Who are you inviting to dinner?

People who love to eat are always the best people.
— Julia Child

When I was growing up, my family ate dinner together almost every single night.  It didn't matter if my three siblings and I had back-to-back soccer practices, we would wait until everyone was home for the night to gather around the dinner table together.  It was around that table that inside jokes were created, daily learning was downloaded, and our family discovered how to know and love each other without distraction.  To this day, I hold the stories and songs (yep, the singing is a family thing...) composed around that table close to my heart.

It's this experience that has created within me a deep value for communal eating.  Even when it's just me and my sweetheart grabbing a simple dinner at home, there is something sacred about the communion that we experience, something set apart from the rest of our daily routine.  

The connection that we experience when we share a meal with someone -- without distraction or haste -- is intimate and telling.  It's why we gather in the dining room for holidays or meet at a coffee shop to catch up.  The sharing of a meal is a sharing of souls, and it has the power to inspire, enliven, even heal.  And the research backs it up -- with families who frequently eat meals together showing better nutrition and fewer symptoms of depression than those who eat out or in front of the TV.

But the quality of the meal and interaction matters, too.  When we scarf up our meals together in front of the television or grab a quick bite of fast food, when we sit down to dinner and rest our smartphones on the table beside us or barely chew, inhaling our meals -- we miss what is so sacred about the space (not to mention the nutrients our bodies desperately need).

Slowing down, enjoying our meal and the company (even when we dine alone), opens us up for magic to happen.

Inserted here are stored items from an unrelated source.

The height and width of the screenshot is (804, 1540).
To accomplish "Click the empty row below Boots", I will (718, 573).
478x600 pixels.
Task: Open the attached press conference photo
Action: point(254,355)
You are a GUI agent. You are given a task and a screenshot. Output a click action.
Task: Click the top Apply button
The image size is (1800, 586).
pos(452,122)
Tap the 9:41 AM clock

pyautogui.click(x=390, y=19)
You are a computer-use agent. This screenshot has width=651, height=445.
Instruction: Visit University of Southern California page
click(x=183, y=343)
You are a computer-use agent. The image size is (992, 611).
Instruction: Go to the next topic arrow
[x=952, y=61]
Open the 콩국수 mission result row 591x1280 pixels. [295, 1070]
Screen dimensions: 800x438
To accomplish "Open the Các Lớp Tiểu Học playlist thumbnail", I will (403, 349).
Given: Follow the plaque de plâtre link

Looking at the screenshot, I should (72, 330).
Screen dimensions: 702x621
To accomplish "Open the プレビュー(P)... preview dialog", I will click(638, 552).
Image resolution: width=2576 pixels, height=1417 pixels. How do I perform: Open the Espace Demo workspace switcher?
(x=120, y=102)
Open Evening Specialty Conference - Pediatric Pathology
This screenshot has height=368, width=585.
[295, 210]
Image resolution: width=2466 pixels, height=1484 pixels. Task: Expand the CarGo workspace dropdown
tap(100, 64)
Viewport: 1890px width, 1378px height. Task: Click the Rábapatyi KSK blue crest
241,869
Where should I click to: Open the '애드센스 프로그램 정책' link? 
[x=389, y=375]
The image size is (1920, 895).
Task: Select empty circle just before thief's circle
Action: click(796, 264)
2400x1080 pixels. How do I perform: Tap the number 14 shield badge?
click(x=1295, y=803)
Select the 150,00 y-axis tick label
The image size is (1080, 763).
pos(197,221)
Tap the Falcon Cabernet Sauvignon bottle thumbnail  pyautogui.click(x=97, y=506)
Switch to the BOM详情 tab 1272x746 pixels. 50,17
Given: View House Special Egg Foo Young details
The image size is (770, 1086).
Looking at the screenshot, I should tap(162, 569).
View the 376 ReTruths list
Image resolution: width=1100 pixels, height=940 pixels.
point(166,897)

Intimate conversation, pleasurable eating (rather than the sticky, guilt-drenched, and all-too-familiar emotional eating), and community are born -- providing healing for our bodies and souls and fulfilling our most fundamental needs.  This spring, inspired by my love for mindful and communal eating and fueled by the coming summer sun, I'll be posting some of my favorite recipes to be savored and shared.  The question is: Your family, a friend, your lover or just your whole self... who are you inviting to dinner?

If you really want to make a friend, go to someone’s house and eat with him - the people who give you their food give you their heart.